**Work to complete**: The answer consists solely of the lines running from the one with "Task: Click the 选择收货地址 sheet title" through the final line below, transcribed exactly and without any pictures.

- - - - -

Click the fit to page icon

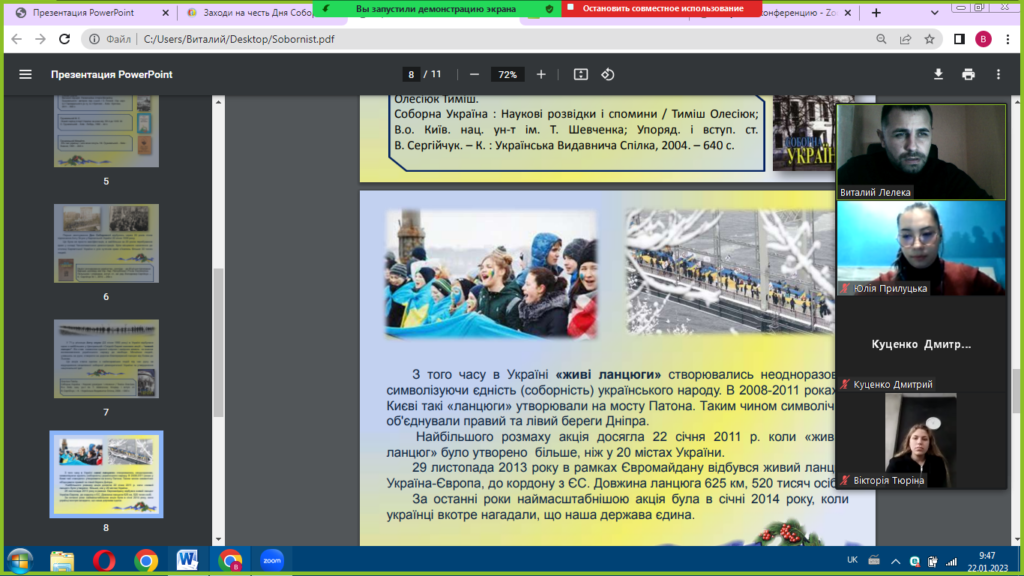tap(581, 75)
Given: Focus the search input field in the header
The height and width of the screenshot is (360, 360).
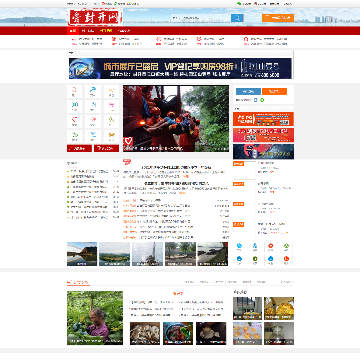Looking at the screenshot, I should tap(201, 18).
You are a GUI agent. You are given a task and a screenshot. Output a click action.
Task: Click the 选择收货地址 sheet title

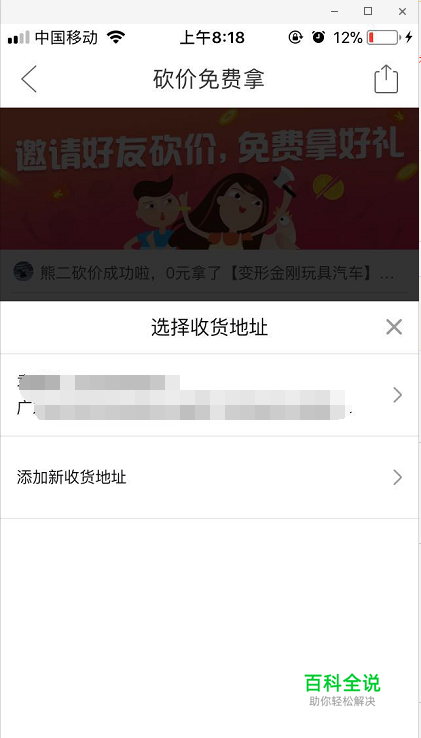click(x=209, y=327)
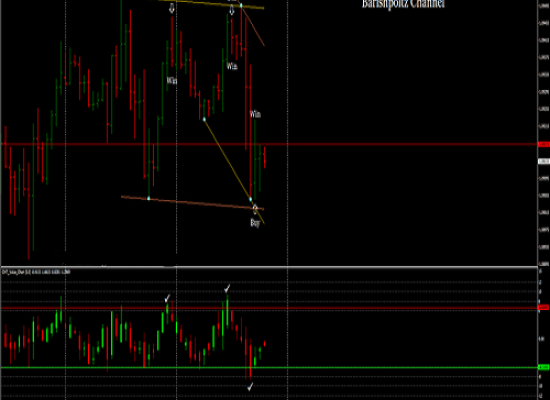
Task: Select the up arrow above the Buy label
Action: 255,209
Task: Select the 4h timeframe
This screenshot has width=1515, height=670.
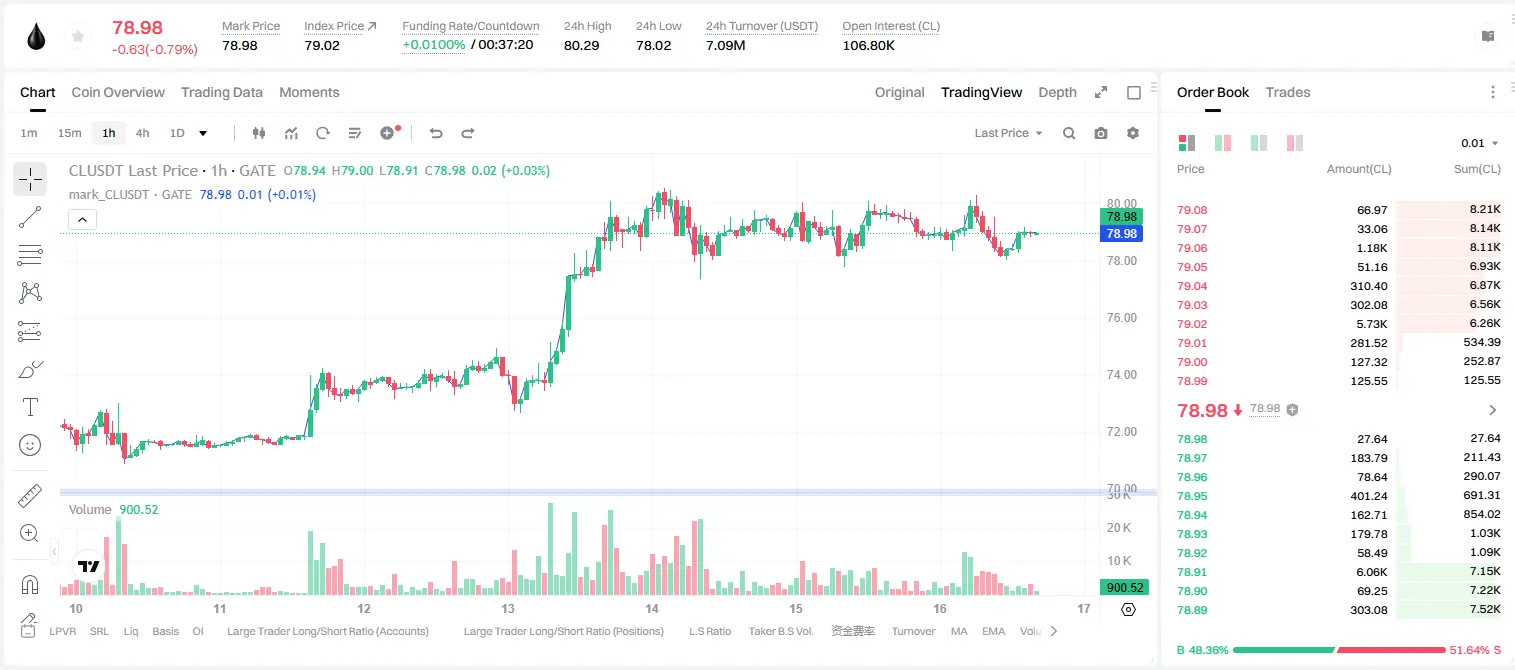Action: 143,133
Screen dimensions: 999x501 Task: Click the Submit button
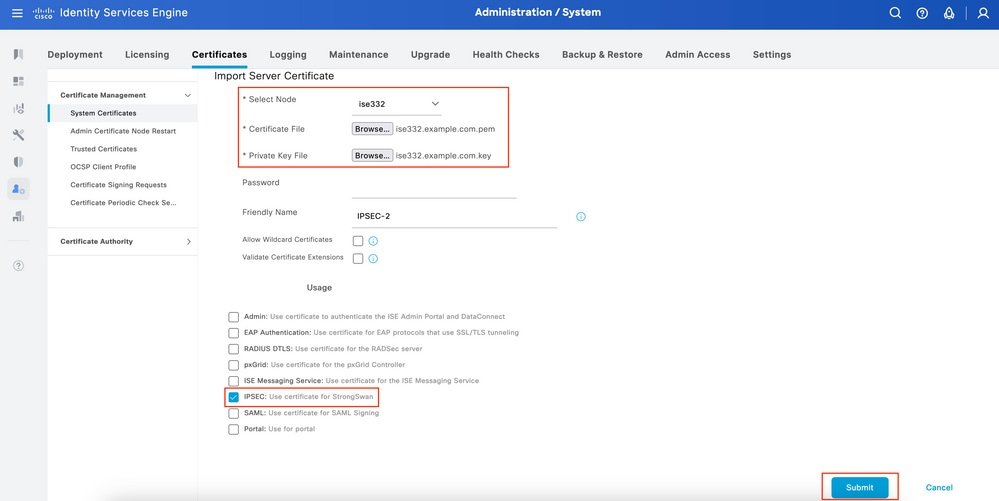point(859,487)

- - - - -

**Result of this exercise**:
Task: Click the 选择收货地址 sheet title

click(x=209, y=327)
Task: Select the up arrow above the Buy label
Action: 255,209
Task: Select the 4h timeframe
This screenshot has width=1515, height=670.
Action: 143,133
Screen dimensions: 999x501 Task: Click the Submit button
point(859,487)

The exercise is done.